Texas State alumna among Top Women Leaders of San Antonio
Debbie O’Reilly (B.B.A. ’87) was recently named among the Top 50 Women Leaders of San Antonio for 2022 by Womenweadmire.com, a news and information publication for women in business and industry.
O’Reilly is an independent consultant and director of global accounts for HelmsBriscoe, a leader in meetings procurement and site selection. Her knowledge of the inner working of hotels and negotiation and contract skills have earned her awards with HelmsBrisco. She also assists in recruiting talent and mentoring others.
She likens her job to that of a real estate agent — she acts as a liaison to match businesses and organizations looking to hold large events or conventions with hotels and cities eager to offer up their venues. Arizona-based HelmsBriscoe operates in 55 countries. She joined the company in 2015.
O’Reilly began in the hotel industry not long after graduating from Texas State University with a degree in business management. She started on the front desk with Marriott Hotels but worked her way into sales after five years. She spent 28 years in the hotel industry, including Hyatt Hotels.
“There is a quote I live by, ‘what you do today will take care of your tomorrows.’ ” O’Reilly said. She said that this has served her in business and personal life.
Born in Philadelphia, O’Reilly was used to traveling because her father worked for IBM and the family joke was that it stood for “I’ve Been Moved.”
“I’ve grown up in hotels and have a great love for them,” she said. She said that even her home reflects a style that is hotel-like.
Her parents and six siblings settled in Round Rock in time for middle child Debbie to finish her senior year and attend the prom. She was inspired to apply to Texas State when she asked her prom date where he was planning to go to college. She thought that being a Bobcat sounded good. While the relationship didn’t last, O’Reilly said she enjoyed classes and living on campus the four years she lived in San Marcos. She recalls good times in Lantana and Sterry Hall and a good group of friends who would share coupons for meals when the dining halls were not open on the weekends.

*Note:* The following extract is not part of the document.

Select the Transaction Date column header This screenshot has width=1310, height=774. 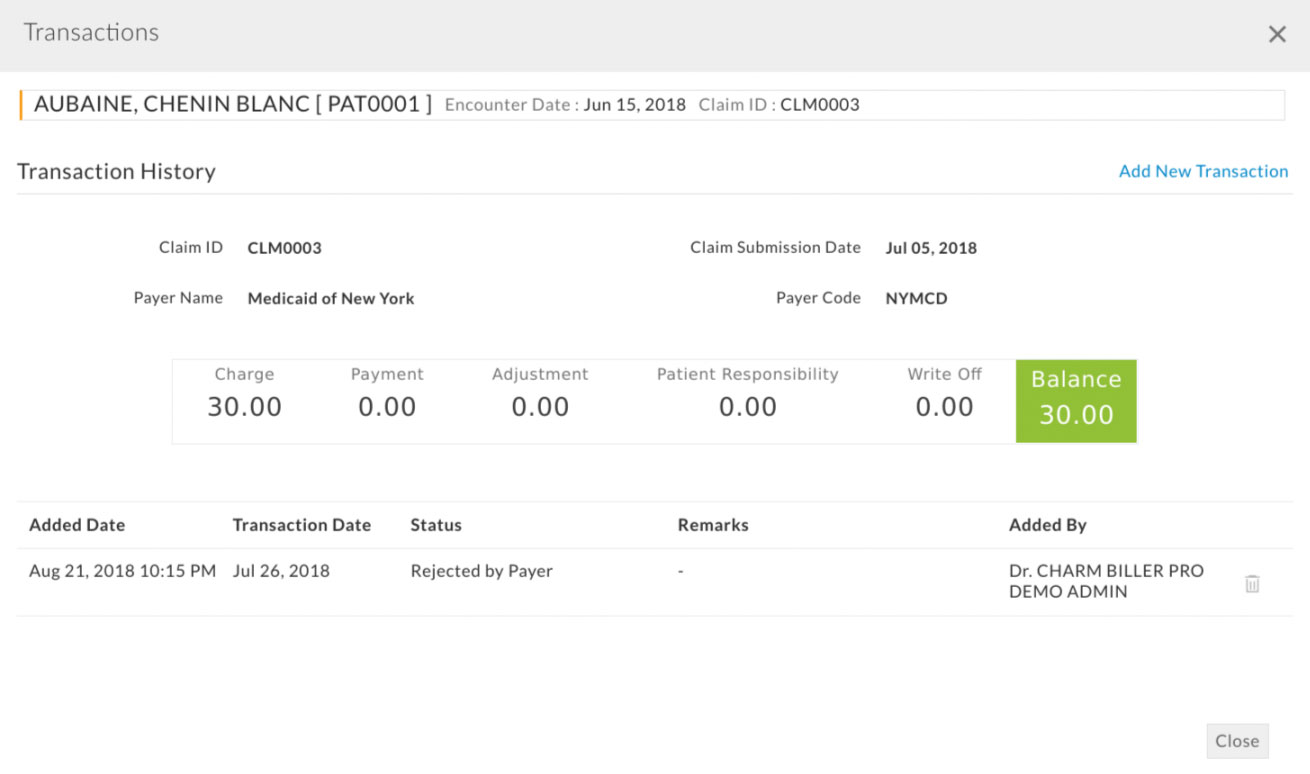(x=302, y=525)
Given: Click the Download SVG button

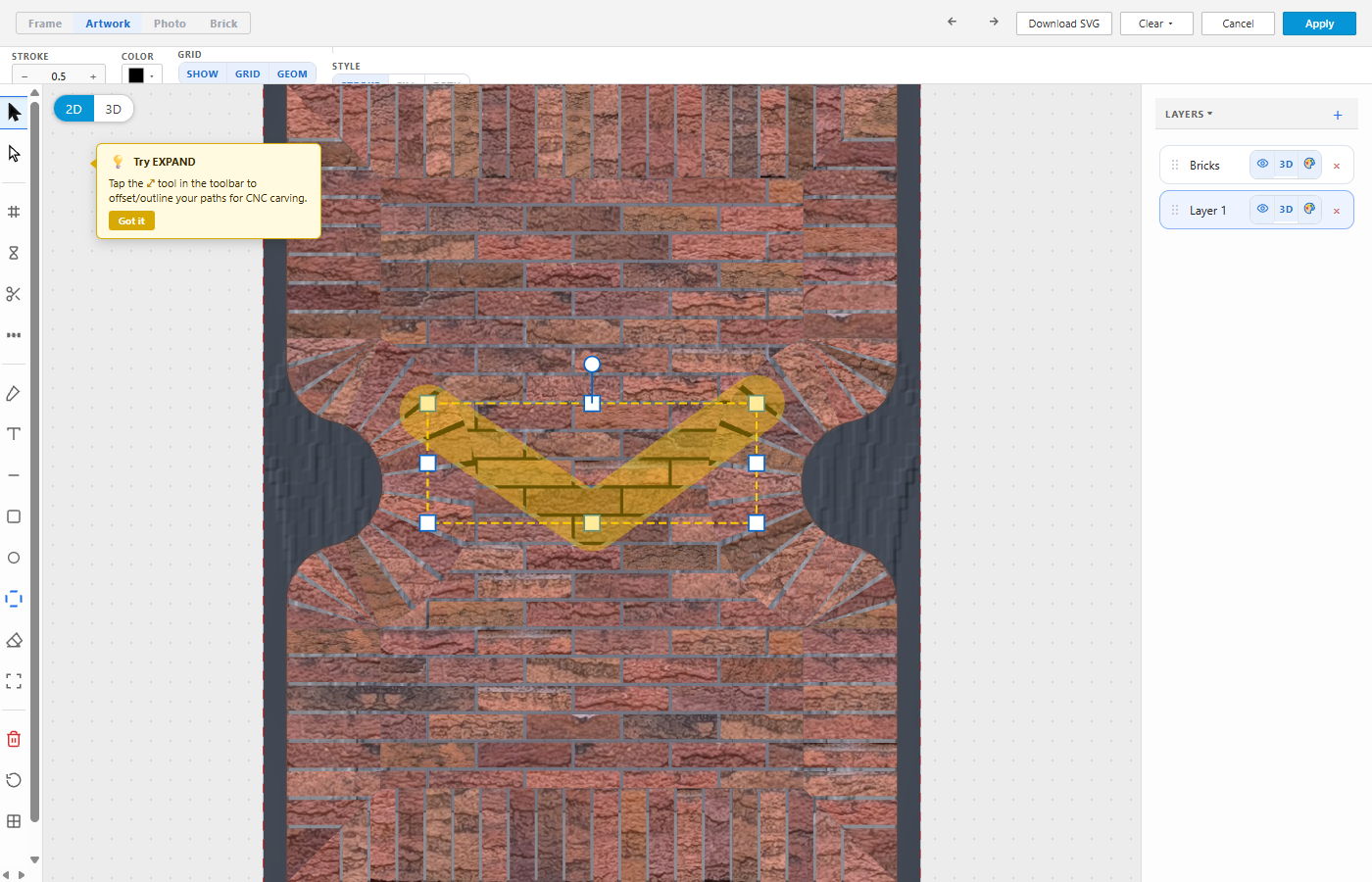Looking at the screenshot, I should [1064, 24].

A single parent today, O’Reilly has worked from home since 2009. The first six months took some getting used to, but she said that her career has enabled her to be a very involved parent for daughter Sophie, 15. She was the room parent when Sophie was in elementary school and now that the teen is active in twirling, the two are attending competitions.
The hospitality industry was among those hit hard by COVID-19. O’Reilly said she was forced to cancel two years’ worth of meetings — and more than 95 events. “I helped save them (her clients) hundreds of thousands of dollars,” she added.